When the rest of the Lords arrive on mainstream Earth, they meet Doomsday, a monstrous fighter who challenges Earth's mightiest combatants and goes on a rampage. The Lords, especially Lord Superman, are happy to fight him. After a hard fight, Lord Superman lobotomizes Doomsday with his heat vision. Lois Lane is surprised by this, and knowing the real Superman, deduces that the Lords are not the League.

The League escapes from the holding facility when the Flash accelerates his heartbeat to make Lord Batman think that he has flatlined. Lord Batman opens the Flash's cell door, is quickly locked in the cell by the Flash and the League escapes. Most go to Arkham Asylum to retrieve Hawkgirl, although Batman goes to the Batcave to get the dimensional transporter. There Batman and Lord Batman fight, and Batman convinces Lord Batman that the Lords' methods are wrong, after sarcastically saying if his parents were alive, they would be proud of his actions. Lord Batman saves the League from the alternate Earth's security forces and sends them back to their reality.

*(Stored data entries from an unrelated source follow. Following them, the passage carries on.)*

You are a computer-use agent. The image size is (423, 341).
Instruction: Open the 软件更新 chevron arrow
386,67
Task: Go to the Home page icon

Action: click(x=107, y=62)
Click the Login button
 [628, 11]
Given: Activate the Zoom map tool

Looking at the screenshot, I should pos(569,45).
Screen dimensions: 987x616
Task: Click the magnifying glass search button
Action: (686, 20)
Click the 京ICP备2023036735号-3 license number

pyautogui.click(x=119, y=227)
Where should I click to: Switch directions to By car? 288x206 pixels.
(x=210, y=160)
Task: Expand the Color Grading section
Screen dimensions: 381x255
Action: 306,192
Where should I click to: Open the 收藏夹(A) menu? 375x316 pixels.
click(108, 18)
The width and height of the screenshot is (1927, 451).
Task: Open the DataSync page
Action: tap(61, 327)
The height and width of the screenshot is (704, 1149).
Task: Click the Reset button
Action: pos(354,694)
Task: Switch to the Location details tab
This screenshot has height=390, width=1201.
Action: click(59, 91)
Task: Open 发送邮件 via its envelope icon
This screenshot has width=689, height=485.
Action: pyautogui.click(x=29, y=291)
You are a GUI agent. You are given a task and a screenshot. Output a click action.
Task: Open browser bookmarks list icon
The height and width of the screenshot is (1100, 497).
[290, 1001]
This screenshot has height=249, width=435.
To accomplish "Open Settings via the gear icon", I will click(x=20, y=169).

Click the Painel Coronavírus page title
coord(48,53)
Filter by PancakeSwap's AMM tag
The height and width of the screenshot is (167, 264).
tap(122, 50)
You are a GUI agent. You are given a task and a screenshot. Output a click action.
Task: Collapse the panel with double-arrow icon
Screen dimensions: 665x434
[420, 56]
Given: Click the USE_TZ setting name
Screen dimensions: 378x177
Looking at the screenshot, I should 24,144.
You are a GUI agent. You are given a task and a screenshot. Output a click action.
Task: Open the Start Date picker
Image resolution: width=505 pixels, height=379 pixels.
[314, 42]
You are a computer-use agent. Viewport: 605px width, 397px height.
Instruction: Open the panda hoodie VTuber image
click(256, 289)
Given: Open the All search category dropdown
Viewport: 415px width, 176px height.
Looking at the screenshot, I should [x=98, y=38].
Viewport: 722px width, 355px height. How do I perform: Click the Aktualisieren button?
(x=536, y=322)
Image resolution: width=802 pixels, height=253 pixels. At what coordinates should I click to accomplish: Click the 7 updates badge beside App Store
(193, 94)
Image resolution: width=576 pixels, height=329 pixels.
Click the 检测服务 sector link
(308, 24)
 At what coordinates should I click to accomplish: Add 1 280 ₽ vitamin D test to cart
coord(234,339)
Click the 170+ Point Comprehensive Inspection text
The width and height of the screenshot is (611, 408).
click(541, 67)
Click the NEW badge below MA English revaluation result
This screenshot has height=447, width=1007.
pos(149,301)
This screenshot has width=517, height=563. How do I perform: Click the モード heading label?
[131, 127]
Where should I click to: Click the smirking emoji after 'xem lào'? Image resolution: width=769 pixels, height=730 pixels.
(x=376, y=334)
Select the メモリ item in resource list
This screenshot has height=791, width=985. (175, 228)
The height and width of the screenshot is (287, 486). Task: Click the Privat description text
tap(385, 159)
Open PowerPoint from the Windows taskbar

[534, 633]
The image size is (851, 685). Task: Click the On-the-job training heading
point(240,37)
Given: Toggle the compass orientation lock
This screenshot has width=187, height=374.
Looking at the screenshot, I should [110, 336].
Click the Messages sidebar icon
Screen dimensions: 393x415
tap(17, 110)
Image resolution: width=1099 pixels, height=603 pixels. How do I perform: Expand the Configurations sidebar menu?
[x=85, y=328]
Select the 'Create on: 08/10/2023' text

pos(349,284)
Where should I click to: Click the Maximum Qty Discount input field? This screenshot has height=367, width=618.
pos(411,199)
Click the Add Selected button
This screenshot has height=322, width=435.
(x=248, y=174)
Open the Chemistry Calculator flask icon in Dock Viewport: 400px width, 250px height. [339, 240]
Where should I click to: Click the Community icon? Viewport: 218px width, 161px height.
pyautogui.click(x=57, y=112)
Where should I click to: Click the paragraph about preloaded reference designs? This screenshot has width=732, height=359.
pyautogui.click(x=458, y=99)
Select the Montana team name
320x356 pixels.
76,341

On mainstream Earth, Superman approaches Lex Luthor for help against the Lords, who agrees in exchange for a presidential pardon, and so the League distracts the Lords to allow Luthor to use a power disruptor to permanently strip them of their powers. The Lords are sent back to their Earth, and Luthor expresses his intention to enter politics.

Long-term effects
The Lords' proposed alterations of mainstream Earth have repercussions in the first two seasons of Justice League Unlimited. The events of "A Better World" aid Amanda Waller's crusade against the destructive capabilities of the metahuman population if the government left it unchecked. When Waller is confronted by Batman, she reveals simulations that show what would happen if the League went rogue; each time, the government was defeated. Project Cadmus, established to counter Superman if he went rogue (as shown in the Superman: The Animated Series two-part episode "Legacy"), then called "Project: Achilles", expanded its threat list to the entire Justice League. Mistrust increased within the League; Batman and the Question fear that what happened to the Lords' Earth would happen to theirs when Luthor nearly wins the presidency, and the Question tries to kill Luthor.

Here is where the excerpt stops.